Proseguendo per circa 200 metri, sulla destra, si apre uno spiazzo con le indicazioni per arrivare al bellissimo insediamento fortificato e villaggio preistorico di Grutt'i Acqua. All'ingresso del villaggio stava un betilo. Nella parte bassa del villaggio, la via di accesso ci porta a una costruzione destinata al culto, un pozzo sacro, che raccoglieva e proteggeva le acque sorgive. Oltre alle linee di fortificazione difensiva lungo i lati della collina, possiamo vedere resti di abitazioni, capanne circolari di pietra, una della quali è ancora quasi intatta. Vicino a questa capanna si trova un locale sotterraneo, forse un deposito di provviste. Ci sono anche i resti di una cisterna scavata nella roccia, che si pensa potesse servire per abbeverare il bestiame. Il villaggio è situato alla base di una collina dove si erge il nuraghe più grande, un robusto nuraghe monotorre. Nella parte più alta della collina rimane una specie di laghetto oggi non più utilizzato e quindi ricoperto di muschio, che veniva riempito dall'acqua piovana e costituiva la riserva idrica del villaggio.

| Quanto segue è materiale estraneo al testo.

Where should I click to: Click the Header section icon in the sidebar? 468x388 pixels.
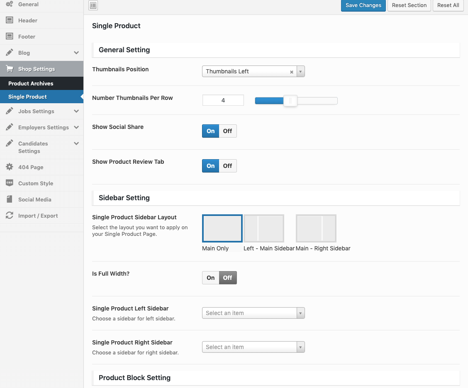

Nei dintorni di Calasetta restano alcune tracce nuragiche come il nuraghe Rassetto in loc. Sisineddu, i resti del nuraghe Scarperino in loc. Bricco, e quello di Acqua Dolce in loc. Nido dei Passeri. A Mercureddu si trova una domu de jana e a Triga gli antichi forni per la calcificazione del calcare.

Il censimento effettuato a Carloforte su indicazione di un gruppo di studiosi locali, tra il 16 novembre 2003 e il 24 aprile 2004 dall’associazione Archeoingegno, denominata “Monumenti nuragici in territorio di Carloforte”, ha individuato, in via preliminare, quattro nuraghi: Laveria, Papassina, Bricco del Polpo, Lille. Lo studio è stato oggetto di un convegno con tema “L’Isola di San Pietro dalla preistoria alla storia”, svoltosi il 24-04-2004 grazie alla collaborazione di numerosi studiosi e del Comune di Carloforte.. Si tratta di nuraghi ubicati in posizione dominante, per lo più sulla sommità di colline, in collegamento visivo tra loro, a controllo di vie d’accesso naturali, caratterizzati dalla presenza di estesi crolli o interrati, e coperti da una fitta vegetazione di tipo mediterraneo. Tutti questi elementi, al momento, non permettono di delinearne, se non parzialmente, gli schemi planimetrici. L’opera muraria è costituita da blocchi di trachite di grandi e medie dimensioni, appena sbozzati o squadrati, disposti in filari orizzontali o in opera poligonale. Le prospezioni di superficie hanno permesso la raccolta di sporadici elementi di cultura materiale, pertanto dalle indagini preliminari condotte si possono trarre alcune conclusioni. Le emergenze archeologiche sono disposte nel territorio preferibilmente sulla sommità di colline. I monumenti sono in collegamento visivo tra di loro, dominano su estese piane coltivate e stanno a controllo delle vie d’accesso naturale, del mare o delle saline. I nuraghi sono per lo più a pianta complessa, ma al momento di difficile lettura, a causa degli estesi crolli e della fitta vegetazione che li ricopre.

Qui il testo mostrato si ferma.